Choosing between debt and equity financing

Debt Financing

Borrowing money to finance the operations and growth of a business can be the right decision under the proper circumstances. The owner doesn’t have to give up any control of his business, but too much debt can inhibit the growth of the company.

Advantages

  • Retain control. When you agree to debt financing from a lending institution, the lender has no say in how you manage your company. You make all the decisions. The business relationship ends once you have repaid the loan in full.
  • Tax advantage. The amount you pay in interest is tax deductible, effectively reducing your net obligation.
  • Easier planning. You know well in advance exactly how much principal and interest you will pay back each month. This makes it easier to budget and make financial plans.

Disadvantages

Debt financing has its limitations and drawbacks.

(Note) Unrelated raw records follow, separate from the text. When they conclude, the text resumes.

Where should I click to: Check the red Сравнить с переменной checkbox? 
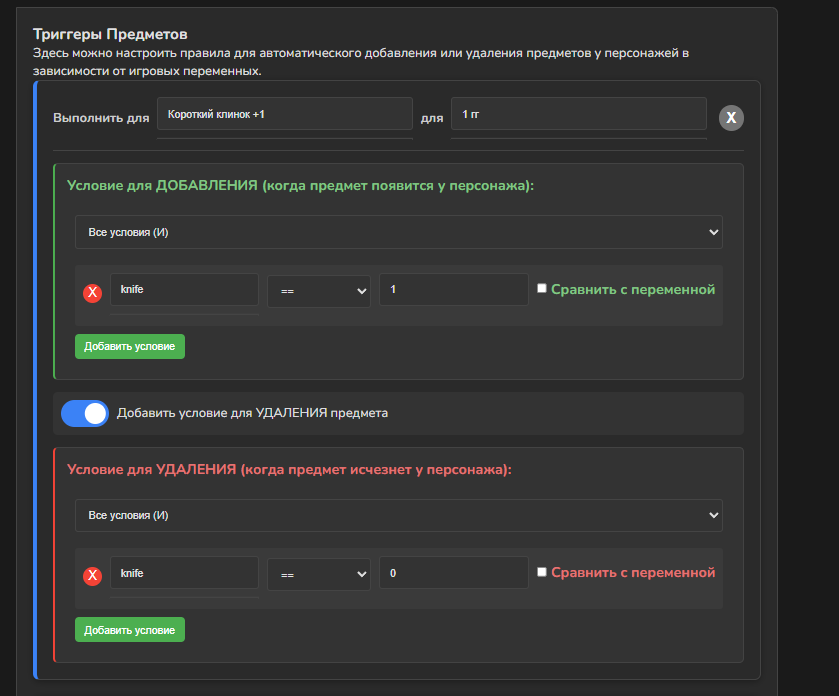point(542,572)
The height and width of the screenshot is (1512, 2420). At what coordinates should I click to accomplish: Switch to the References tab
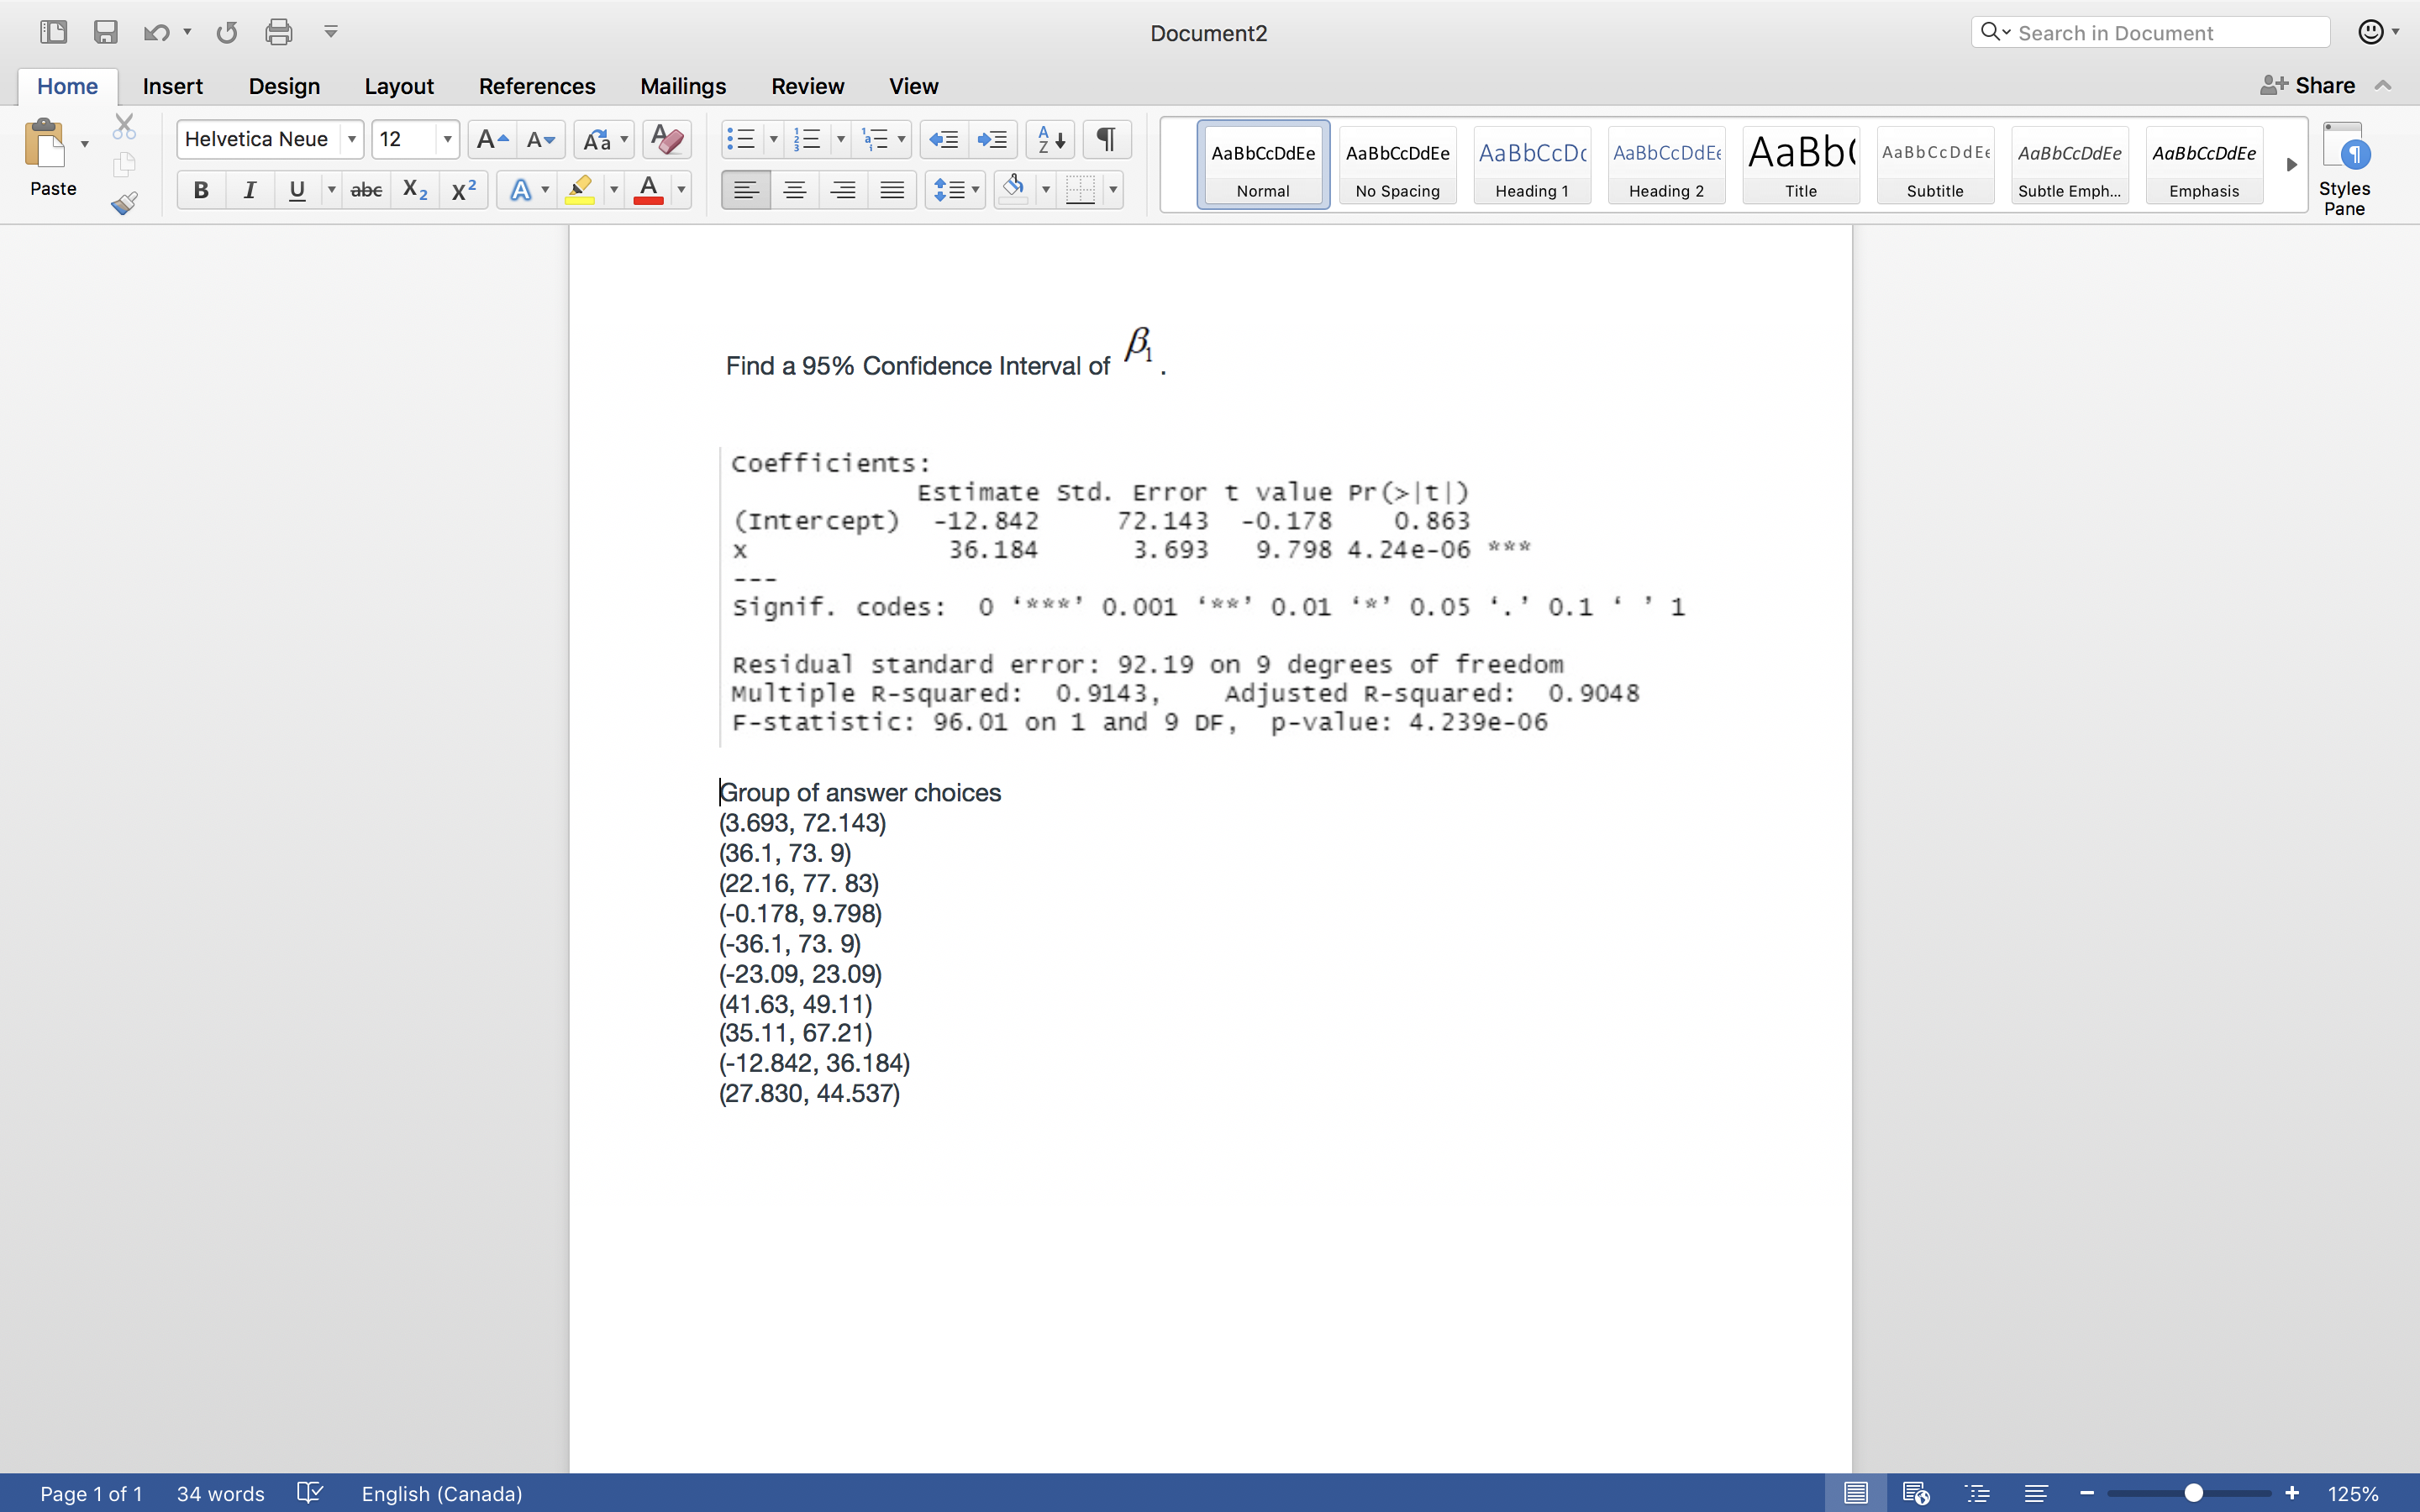(537, 86)
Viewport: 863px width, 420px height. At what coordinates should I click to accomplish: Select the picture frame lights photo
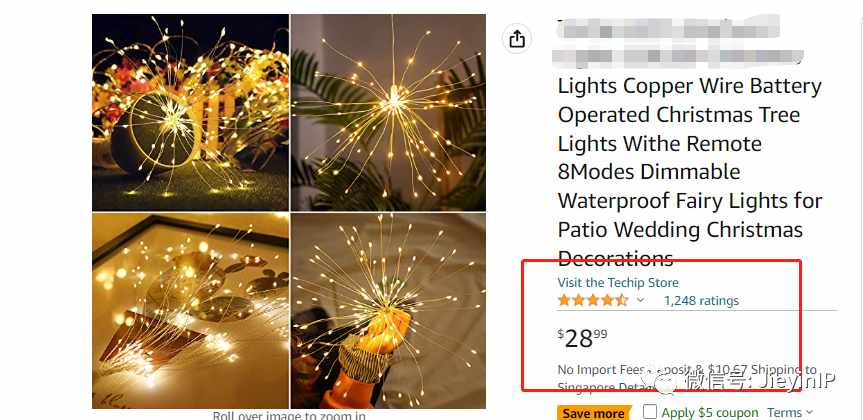click(x=190, y=310)
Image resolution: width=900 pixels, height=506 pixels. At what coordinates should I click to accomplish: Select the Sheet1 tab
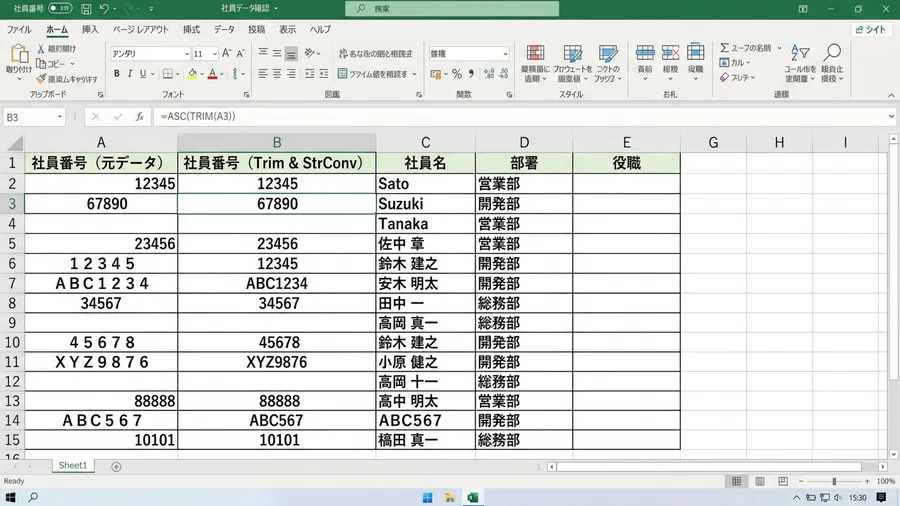73,465
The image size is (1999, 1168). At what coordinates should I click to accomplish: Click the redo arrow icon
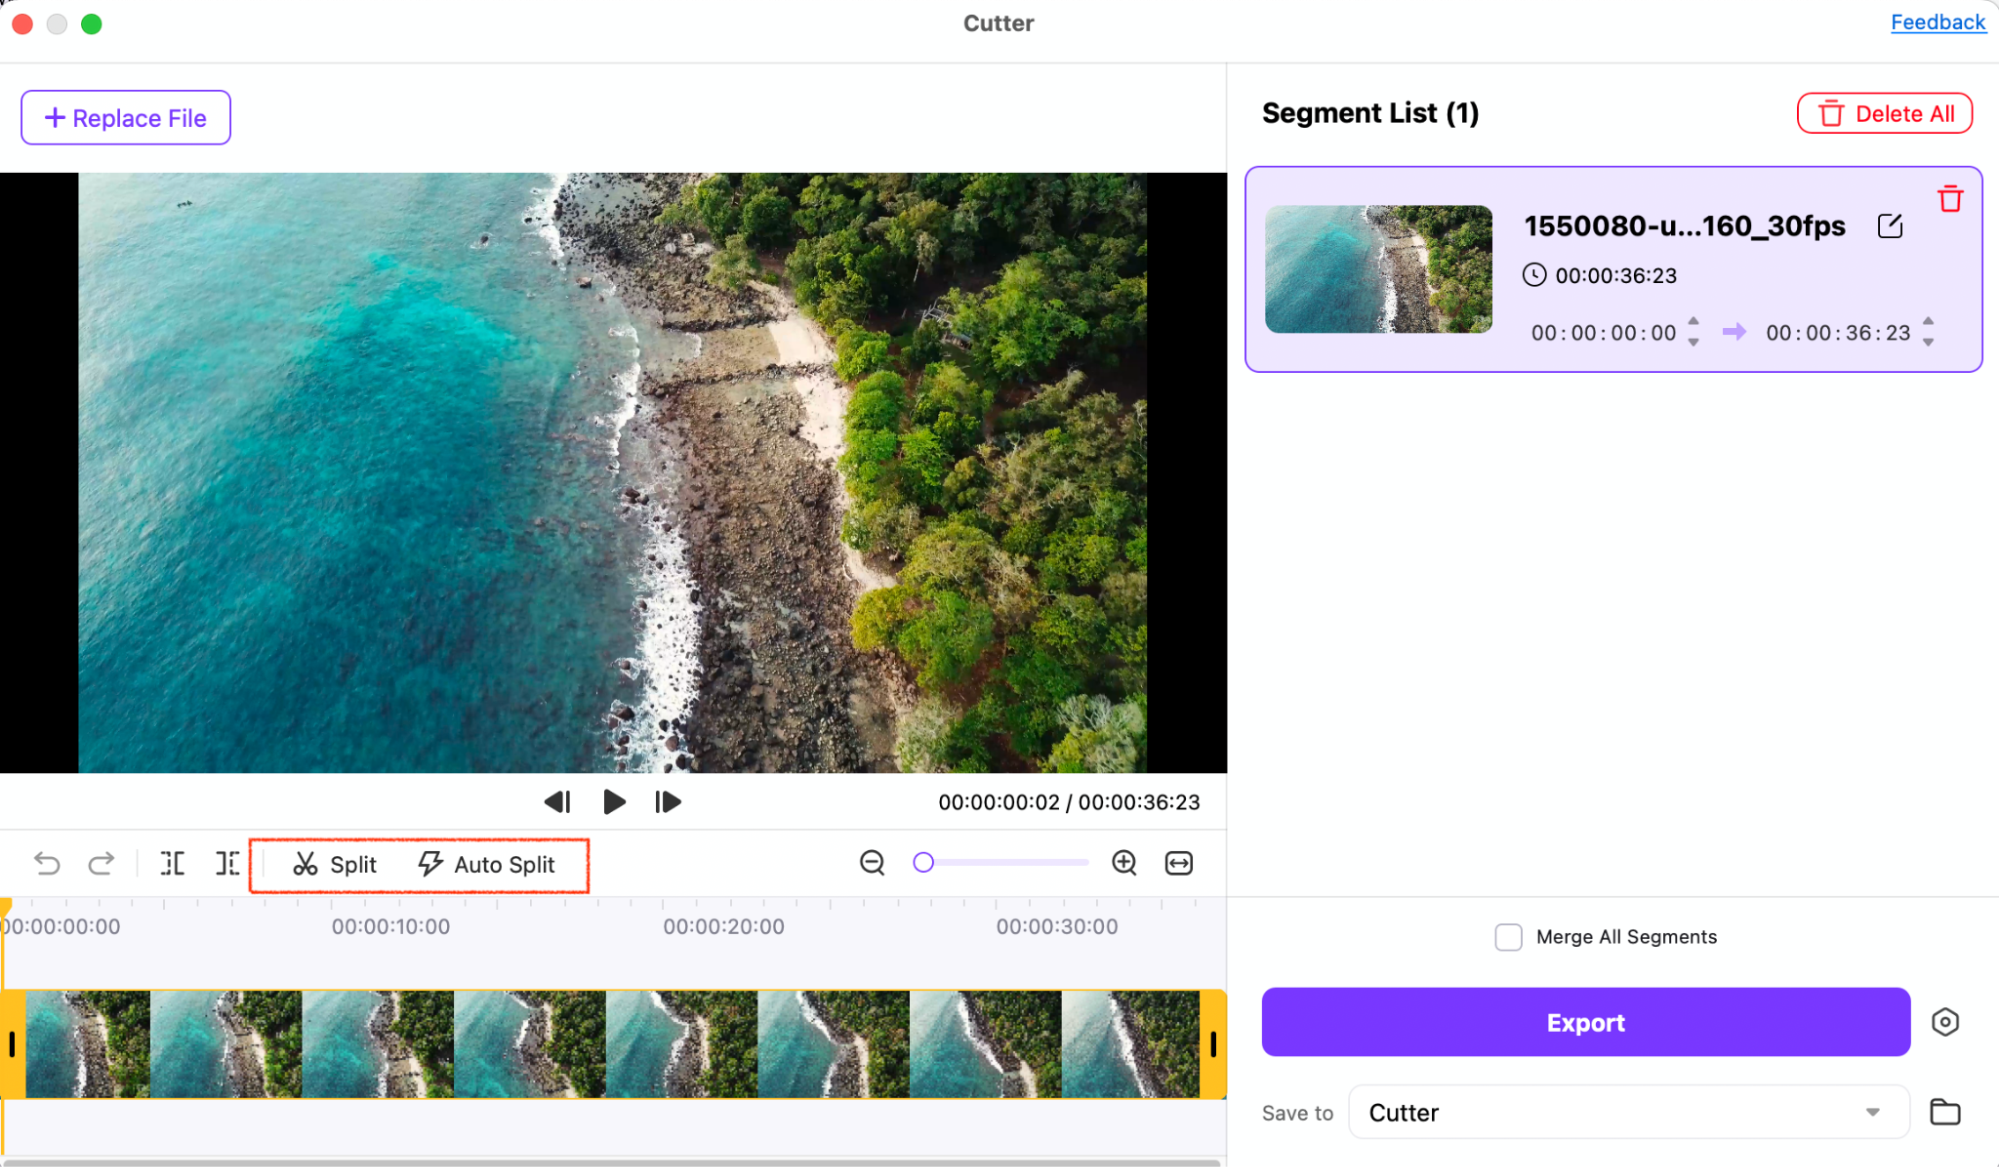tap(101, 863)
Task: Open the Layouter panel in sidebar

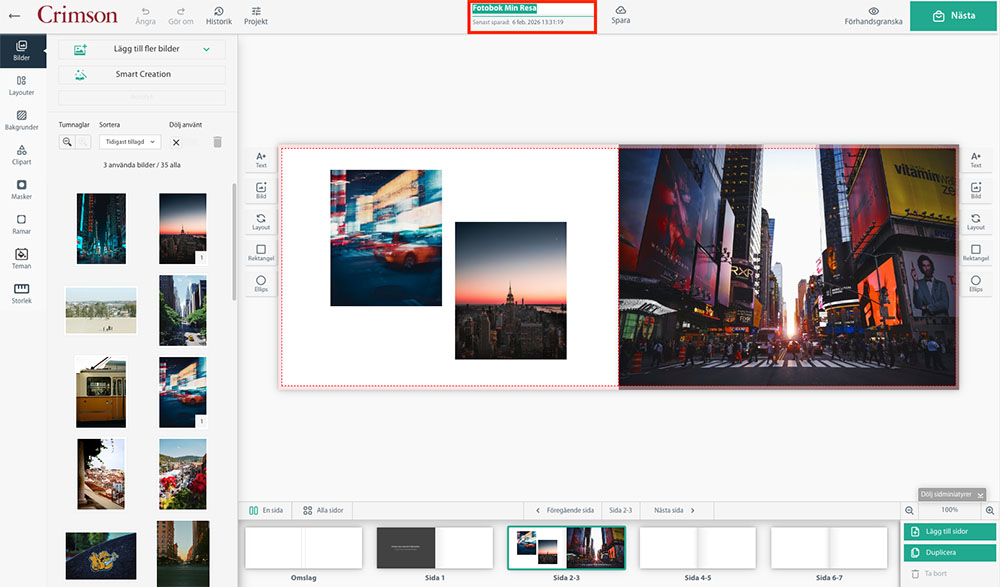Action: pos(21,85)
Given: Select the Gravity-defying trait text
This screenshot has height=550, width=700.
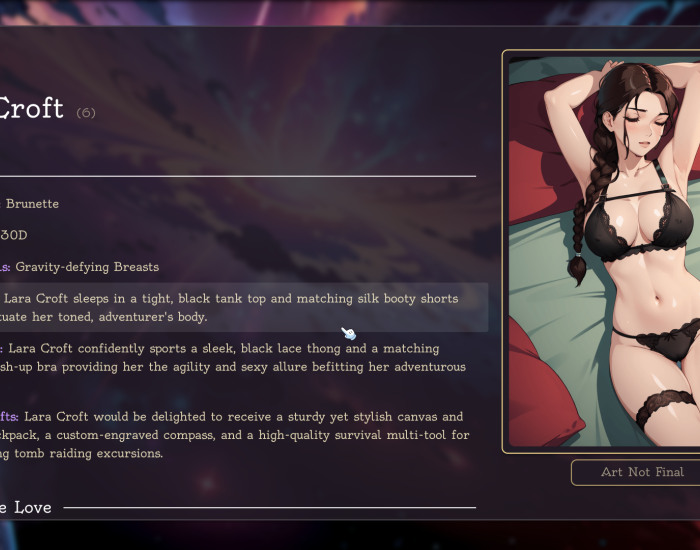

  • Qualification requirements. You need to have a good enough credit rating to receive financing.
  • Discipline. You’ll need to have the financial discipline to make repayments on time. Exercise restraint and use good financial judgment when you use debt. A business that is overly dependent on debt could be seen as ‘high risk’ by potential investors, and that could limit access to equity financing at some point.
  • Collateral. By agreeing to provide collateral to the lender, you could put some business assets at potential risk. You might also be asked to personally guarantee the loan, potentially putting your own assets at risk.

Deciding factors

  • How important is it for you to retain full control of the business?
  • How important is it to know precisely what you’ll owe in monthly payments?
  • Are you comfortable with making regular monthly payments?
  • Are you able to qualify for debt financing? How is your credit history? Do you have a good credit rating?
  • Do you have collateral you can use? Are you comfortable with using it?

Equity Financing

With equity money from investors, the owner is relieved of the pressure to meet the deadlines of fixed loan payments. However, he does have to give up some control of his business and often has to consult with the investors when making major decisions. In the case of higher amounts, Rosemberg’s approach provides companies with fast and direct access to public capital without having to go through a complex and costly process to obtain a listing. This means that companies that are in an early investment phase will also have other funding options than only through venture capital or private equity.

Advantages

  • Less burden. With equity financing, there is no loan to repay. This offers relief in several ways. First, the business doesn’t have to make a monthly loan payment. This can be particularly important if the business doesn’t initially generate a profit. This also frees you to channel more money into growing the business.
  • Credit issues gone. If you lack creditworthiness—through a poor credit history or lack of a financial track record—equity can be preferable or more suitable than debt financing.
  • Learn, gain from partners. With equity financing, you might form partnerships—informal, perhaps—with more knowledgeable or experienced individuals. Some might be well connected. If so, your business could benefit from their knowledge and their business network.

Disadvantages

  • Share profit. Your investors will expect—and deserve—a piece of your profits. However, it could be a worthwhile trade-off if you are benefiting from the value they bring as financial backers and/or their business acumen and experience.
  • Loss of control. The price to pay for equity financing and all of its potential advantages is that you need to share control of the company.
  • Potential conflict. Sharing ownership and having to work with others could lead to some tension and even conflict if there are differences in vision, management style and ways of running the business. It can be an issue to consider carefully.

Deciding factors

  • If your creditworthiness is an issue, this could be a better option.
  • If you’re more of an independent solo operator, you might be better off with a loan and not have to share decision-making and control.
  • Would you rather share ownership/equity than have to repay a bank loan?
  • Are you comfortable sharing decision making with equity partners?
  • If you are confident that the business could generate a healthy profit, you might opt for a loan, rather than have to share profits.